▸ ABOUT THIS TASK
All records below must be reproduced exactly, although any pictures they contain are to be omitted.

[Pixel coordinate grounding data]
####################
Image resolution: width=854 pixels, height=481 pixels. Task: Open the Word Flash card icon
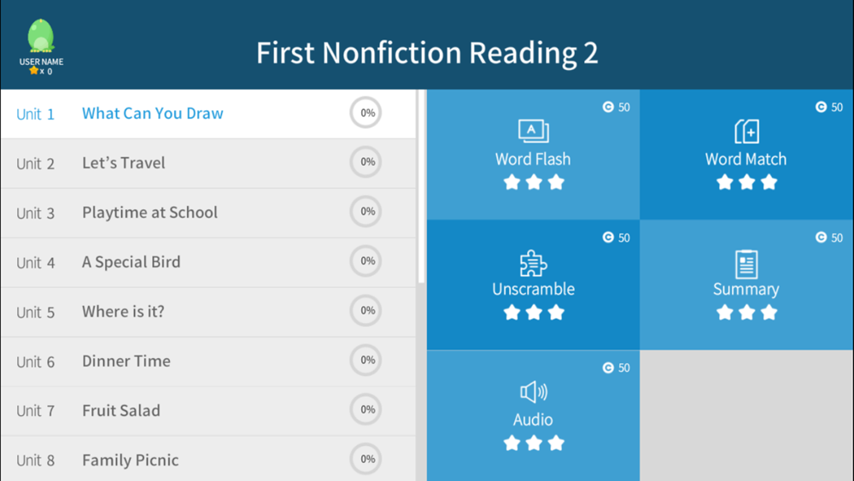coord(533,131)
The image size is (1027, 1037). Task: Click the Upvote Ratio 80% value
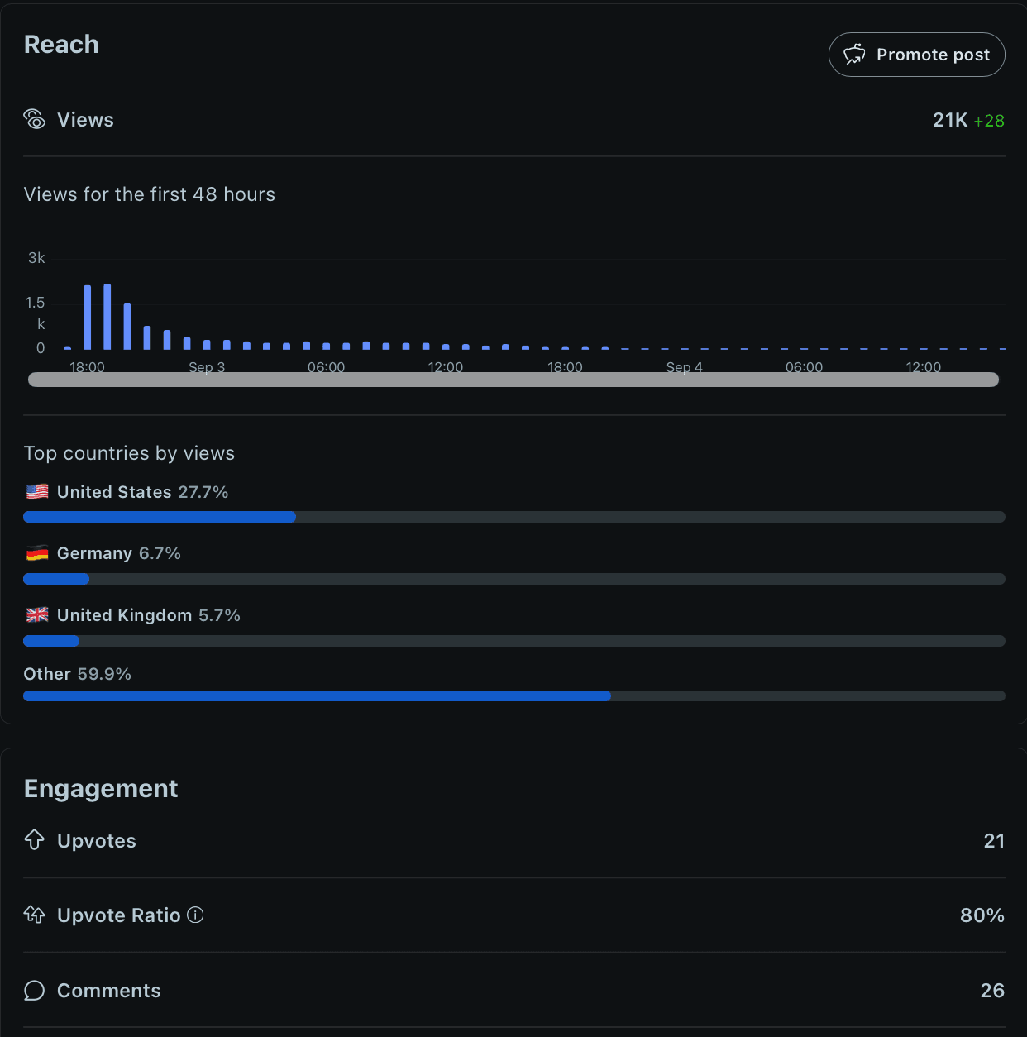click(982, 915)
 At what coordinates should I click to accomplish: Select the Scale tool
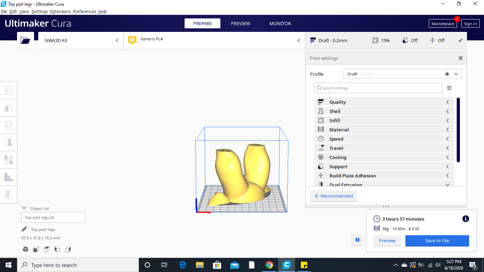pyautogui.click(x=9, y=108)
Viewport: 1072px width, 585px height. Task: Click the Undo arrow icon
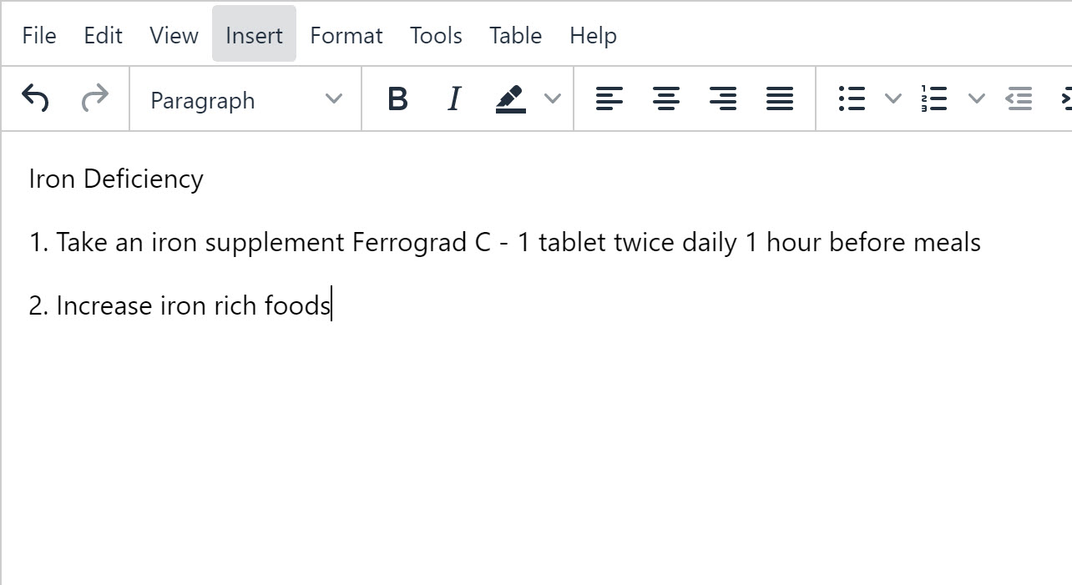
####################
▸ YOUR SOLUTION
Image resolution: width=854 pixels, height=481 pixels. Task: Open the Word Flash card icon
coord(533,131)
The image size is (1027, 1037). Task: Click the Upvote Ratio 80% value
click(982, 915)
 At what coordinates should I click to accomplish: Select the Scale tool
pyautogui.click(x=9, y=108)
Viewport: 1072px width, 585px height. Task: Click the Undo arrow icon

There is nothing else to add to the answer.